Jahrelang, als die Konjunkturloks durch den Westen dampften, fanden die alternativen Wirtschaftspolitiker nur schwer Gehör. Jetzt, angesichts der blanken Not im Osten, triumphieren auch schon mal Argumente aus Gewerkschaftssicht — wie immer, wenn Massenarbeitslosigkeit und Wirtschaftsschwäche Hochkonjunktur haben.

Allerdings ist mittlerweile auch die Bundesregierung mit ihrem „Gemeinschaftswerk Aufschwung Ost“ vom 28. Februar von der simplen Ideologie der uneingeschränkten Marktherrschaft hinweggeschwenkt. Doch das Desaster im Osten ist so offenbar, daß schon besondere Forderungen gestellt werden müssen, um wahrgenommen zu werden. Die Regierungsinitiative, gesteht Rudolf Hickel zu, gehe zwar in die richtige Richtung, sei aber „konjunkturausgerichtet“ und habe nur „einen Strohfeuereffekt“. Hickel nannte einen Betrag von gut 500 Milliarden Mark, der innerhalb der kommenden fünf Jahre für die fünf Ostländer aufgebracht werden müßte. Zur Finanzierung dieser Summe forderte er die altbekannten Kürzungen von Subventionen und Militäretat, eine Ergänzungsabgabe von zehn Prozent für Besserverdienende (das sind bei Hickel Menschen, die mehr als 50.000 Mark brutto als Ledige verdienen), diverse Arbeitsmarkt- und Investitionshilfeabgaben, eine Neubelebung der Quellensteuer sowie neue Zwangsanleihen. Durch diese „Anleihen mit Zeichnungspflicht“, bei Niedrigzinsen unter Marktniveau in Höhe der Inflationsrate, sollen „einkommensstarke Gruppen“ und Großunternehmen wie Banken und Versicherungen bis 1996 allein 75 Milliarden zur Vorfinanzierung der östlichen Wiederbelebung aufbringen.
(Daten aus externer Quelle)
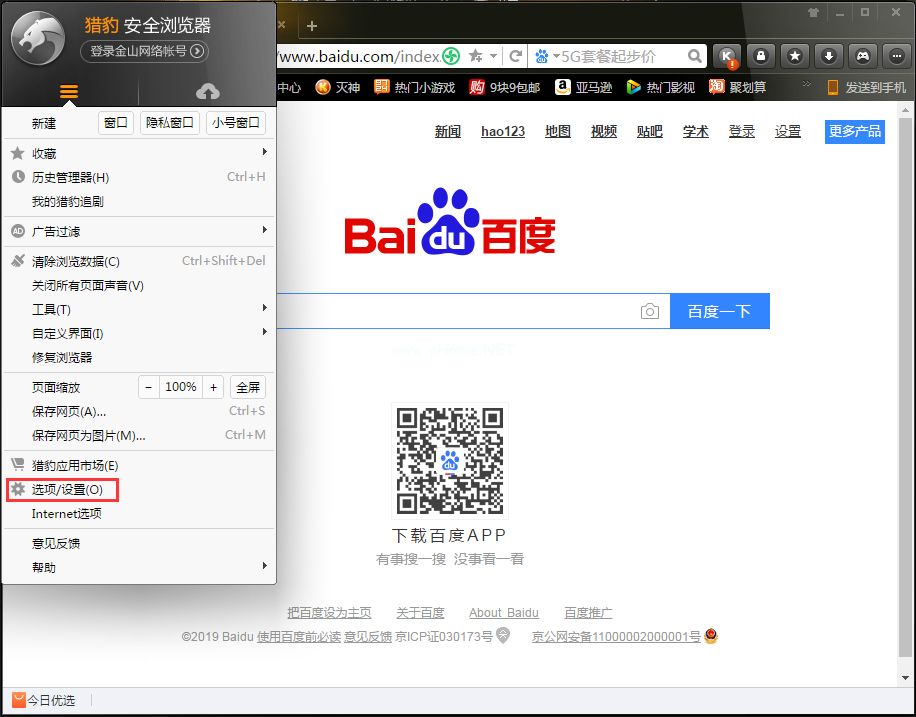The image size is (916, 717).
Task: Click the star favorites icon on the toolbar
Action: tap(794, 57)
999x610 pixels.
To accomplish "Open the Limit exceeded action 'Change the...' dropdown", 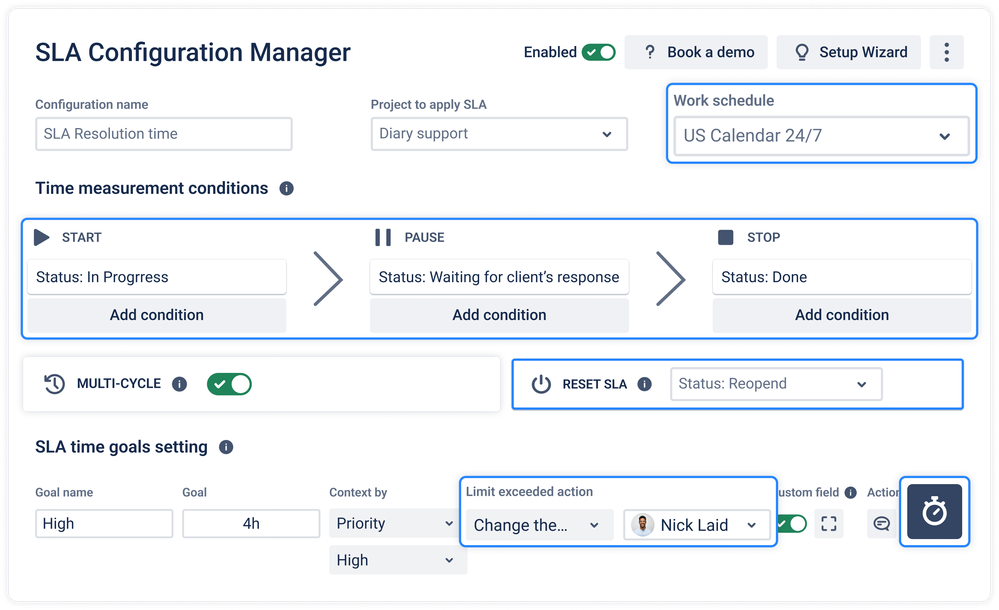I will (x=538, y=525).
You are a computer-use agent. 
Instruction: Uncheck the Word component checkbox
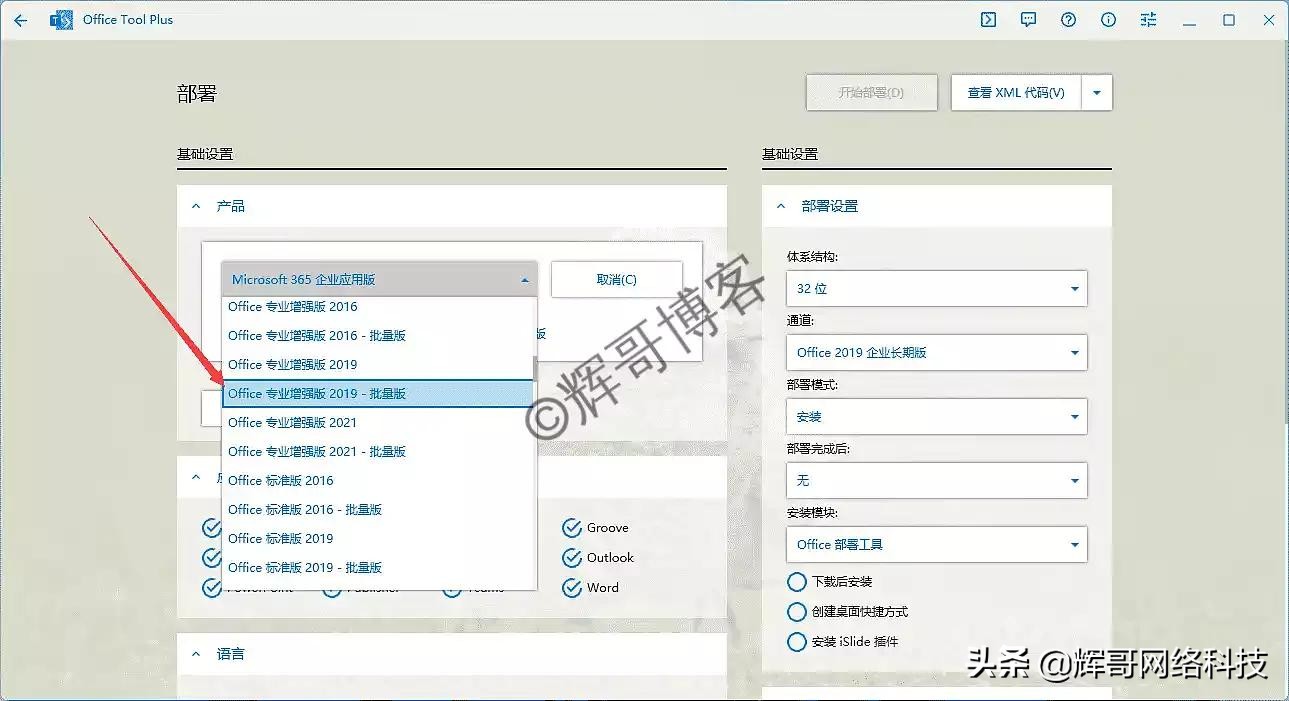pos(572,587)
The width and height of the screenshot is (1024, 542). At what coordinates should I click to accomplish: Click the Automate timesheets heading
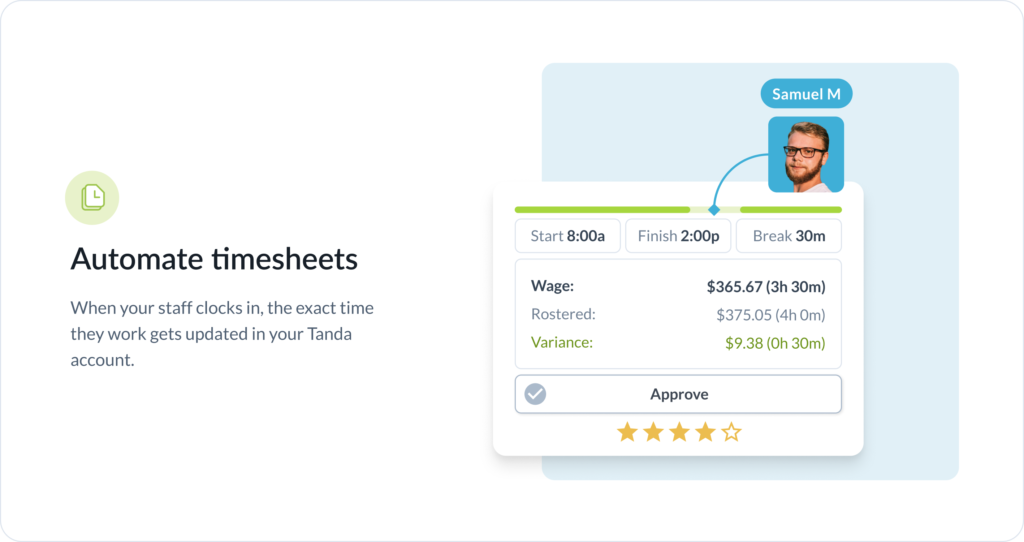(x=214, y=259)
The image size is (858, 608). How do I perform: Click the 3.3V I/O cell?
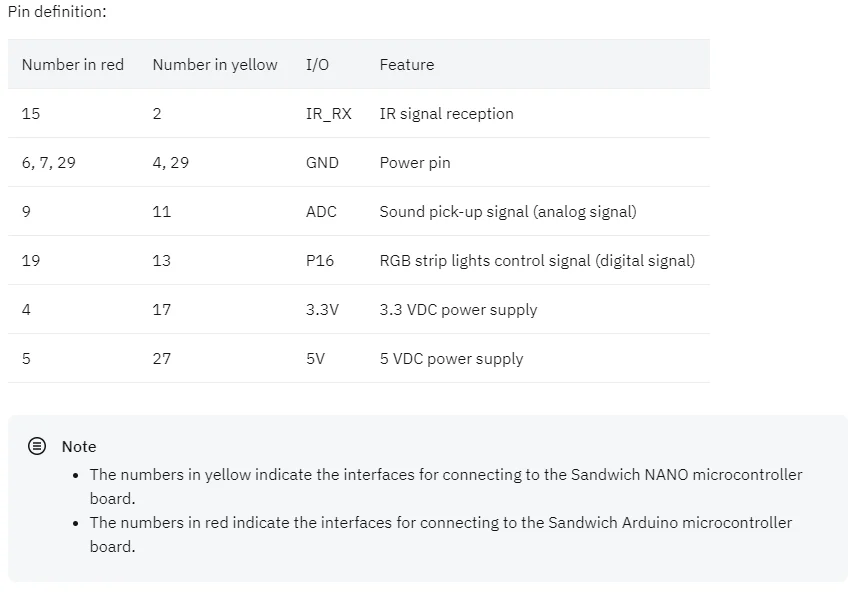[x=322, y=310]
Darüber hinaus solle der Westfiskus bis auf weiteres gänzlich auf die Umsatzsteuer verzichten und statt dessen seine Energien darauf verwenden, Steuerkriminellen energischer nachzustellen und Betriebe häufiger zu überprüfen. Die 500 Milliarden seien, sagte Hickel, eine seriöse Zahl, da das Maßnahmenbündel „genau nachgerechnet worden ist“.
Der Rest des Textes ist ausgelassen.